Proprio in queste ultime settimana la Ministra Azzolina ha recepito le proposte sul comparto scuola che vengono da più parti della società civile, in particolare da ANGI – Associazione Nazionale Giovani Innovatori presieduta dal Presidente Gabriele Ferrieri, ed ha annunciato un incremento del fondo a disposizione alle famiglie per superare tutti i problemi dovuti all’indigenza e mettere a disposizione di tutti senza discriminazioni, senza differenze e sempre nel rispetto del principio delle pari opportunità, mezzi e dotazioni informatiche in modo che i ragazzi possano seguire la didattica a distanza e partecipare ai programmi di formazione in vista della maturità e degli esami di stato.

Questa esperienza fa riflettere sull’importanza delle nuove metodologie educative, sempre decantate ma poco applicate nella quotidianità del fare scuola a causa di costi e resistenze degli insegnanti e delle famiglie. L’obiettivo è quindi riuscire a comprenderne in pieno le potenzialità e fare in modo di utilizzarle sempre e non solo durante le emergenze, magari mescolandole alle forme di educazione tradizionale, assicurando così agli studenti continuità nei loro percorsi di studio.

Proprio per questo la Ministra dell’Istruzione Azzolina ha dichiarato che le lezioni scolastiche che riprenderanno a settembre si svolgeranno metà a scuola e metà a casa con il proseguimento della didattica a distanza in modo da evitare le “classi pollaio”, con evidente rischio per la salute di studenti e insegnanti.

Il cambiamento della didattica sembra quindi non più procrastinabile e per stroncare sul nascere le ultime reticenze, che ancora resistono, occorre fiducia nel massimo di efficienza dei mezzi tecnici, procedendo col fissare preventivamente le competenze e valutando criticamente i procedimenti, mettendo in opera, dovunque sia possibile, informazioni sicure e traendo vantaggio dalla conoscenza acquisita delle leggi di funzionamento di ciascuno dei sistemi utilizzati.

C’è bisogno inoltre di un’analisi oggettiva della tecnologia, soprattutto di quella il cui l’impiego nell’educazione sembra assicurare successo, assegnando a questa un ruolo di vigilanza scientifica, al fine di migliorare la qualità dell’intervento educativo e, più generalmente parlando, formativo.

Il dibattito nato già da tempo intorno al tema che nella società che cambia, anche la scuola avrebbe dovuto adeguarsi al cambiamento, come stavano ad indicare i percorsi avviati dalle attività sperimentali che invitavano ad organizzare, su basi nuove, il mondo scolastico, aperto all’esterno, al nuovo come anche allo sperimentalismo, spaventava tuttavia gli educatori incapaci di misurarsi con la reale forza del cambiamento.
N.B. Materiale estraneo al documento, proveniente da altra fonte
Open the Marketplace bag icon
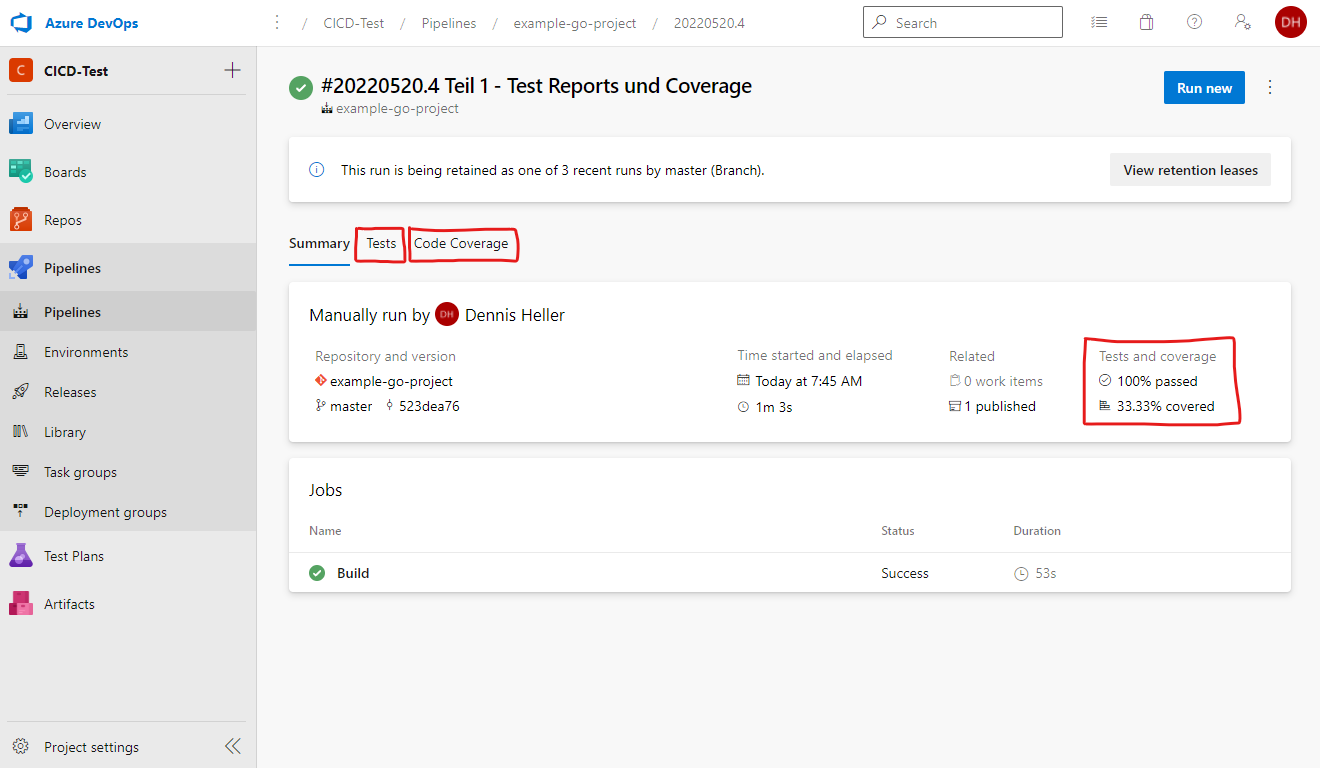The image size is (1320, 768). (1146, 21)
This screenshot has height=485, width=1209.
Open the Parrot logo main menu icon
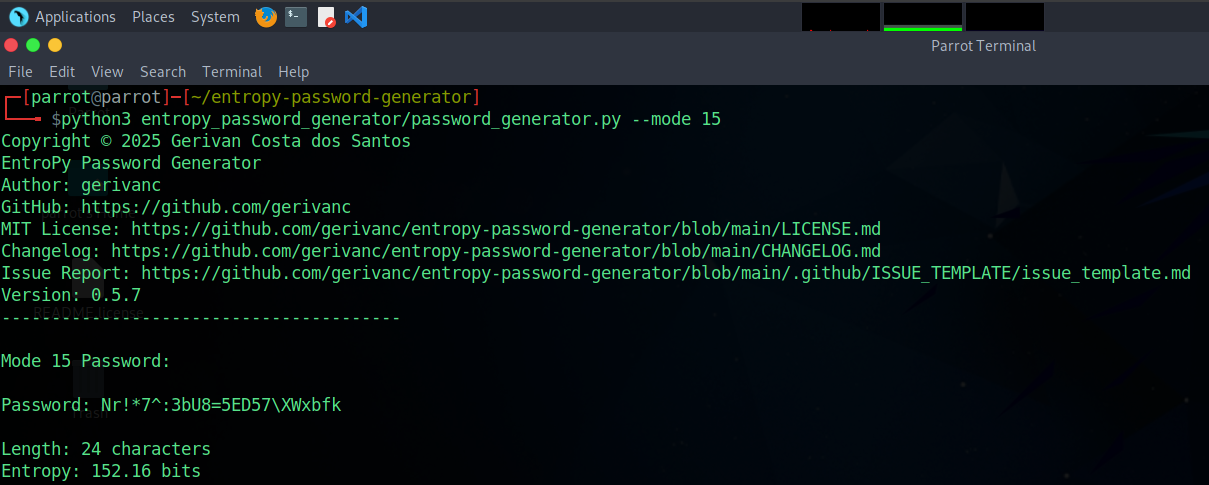click(18, 17)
Nella società odierna, ormai, prescindendo dal Coronavirus, si richiede alla scuola che non solo si adoperi per cambiare davvero i suoi contenuti, cioè i suoi programmi, ma soprattutto che modifichi la qualità della didattica in una prospettiva volta a misurare con le abilità e le conoscenze, prioritariamente, le competenze. La scuola è un ambiente educativo, intenzionalmente orientato a realizzare un progetto formativo che potrà essere considerato efficace solo nella misura in cui riuscirà a fornire all’individuo tutti gli strumenti logici, linguistici, emotivo-affettivi, emotivo-relazionali, per interagire, in modo creativo, con l’ambiente che la circonda. La scuola deve immergersi nella realtà attuale e trarne forza, determinazione, beneficio.